Pour aller plus loin

GERSHOFF, E. T. (2002). Corporal punishment by parents and associated child behaviors and experiences: A meta-analytic and theoretical review. Psychological Bulletin, 128(4), 539-579. La méta-analyse de référence en anglais publiée dans une revue scientifique très sérieuse ;  téléchargeable à partir de Google Scholar.

Deux sites web (multilingues /français)

The Global Initiative to End All Corporal Punishment of Children: https://endcorporalpunishment.org/  

Observatoire de la violence ordinaire pour suivre ce débat en France : https://www.oveo.org/

Autres références scientifiques

BAUMRIND, D., LARZELERE, R.E. & COWAN, P.A. (2002). Ordinary physical punishment: Is it harmful? Comment on Gershoff (2002). Psychological Bulletin, 128, 580-589.
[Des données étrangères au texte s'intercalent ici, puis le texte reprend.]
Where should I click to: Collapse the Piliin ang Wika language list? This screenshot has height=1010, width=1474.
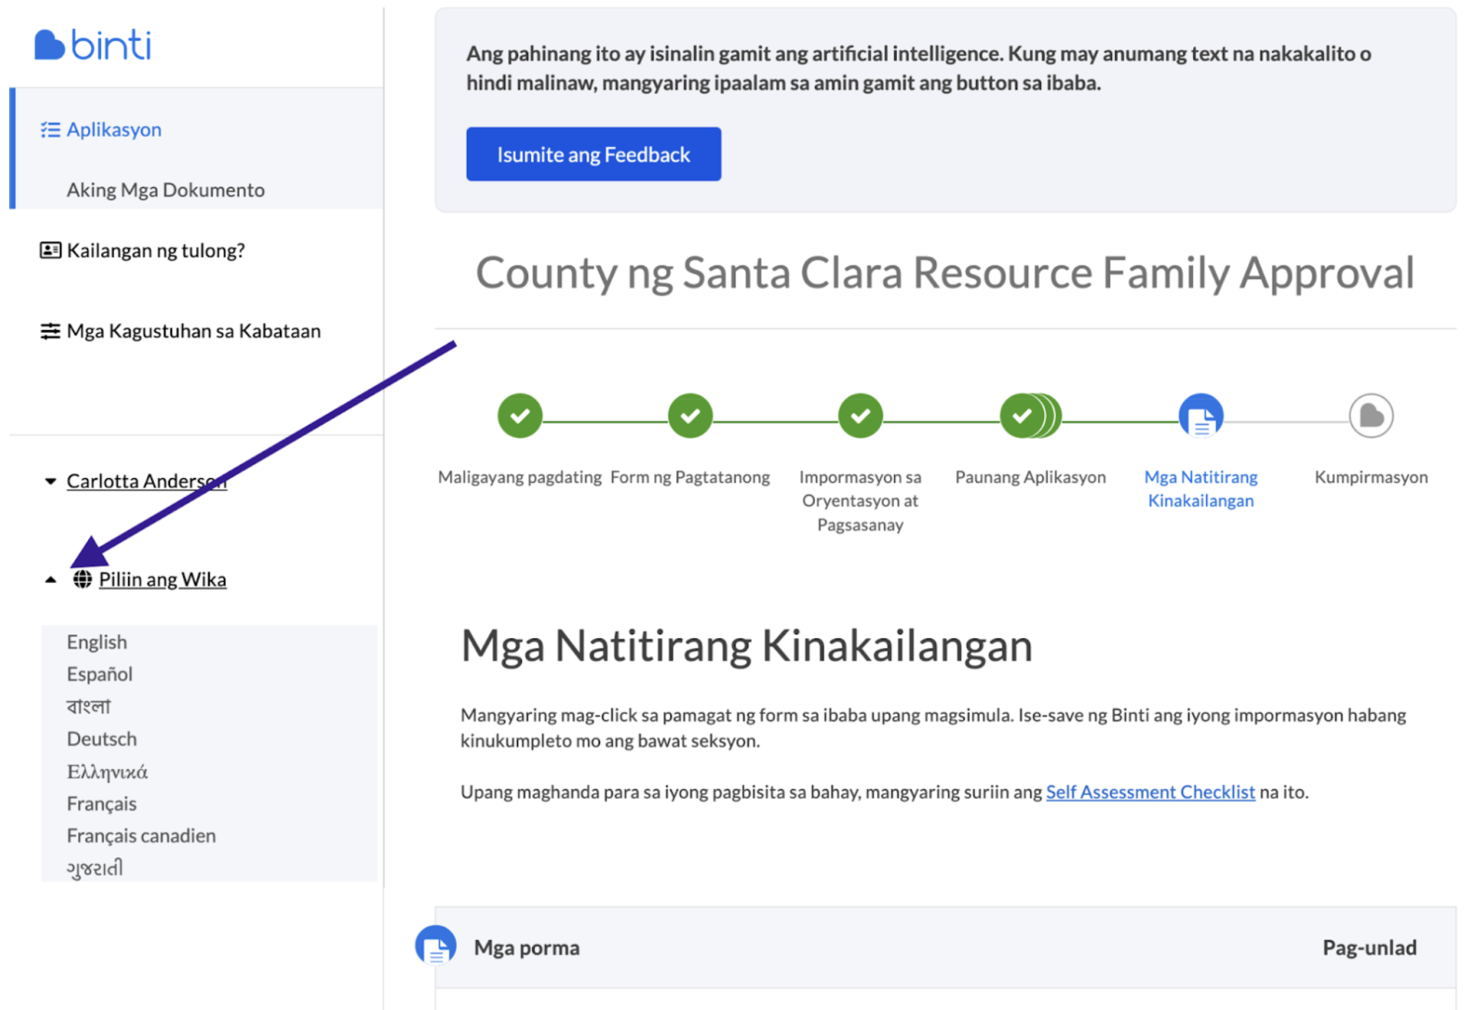click(x=49, y=579)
GERSHOFF, E.T., GOODMAN, G.S., MILLER-PERRIN, C.L., HOLDEN, G.W., JACKSON, Y. & KAZDIN, A. E. (2018). The strength of the causal evidence against physical punishment of children and its implications for parents, psychologists, and policymakers. American Psychologist, 73(5), 626-638. http://dx.doi.org/10.1037/amp0000327

LANSFORD, J.E., WAGER, L.B., BATES, J.E., PETTIT, G.S. & DODGE, K.A. (2012). Forms of Spanking and Children’s Externalizing Behaviors. Family Relations, 61(2), 224-236.

PAOLUCCI, E. O. & VIOLATO, C. (2004). A Meta-Analysis of the Published Research on the Affective, Cognitive, and Behavioral Effects of Corporal Punishment. The Journal of Psychology, 138(3), 197-221.

STRAUS, M.A. (1994). Beating the devil out of them: Corporal punishment in American families. New York: Lexington Books.

STRAUS, M.A. & STEWART, J.H. (1999). Physical punishment by American parents: National data on prevalence, chronicity, severity, and duration, in relation to child and family characteristics. Clinical Child and Family Review, 2(2), 55-70.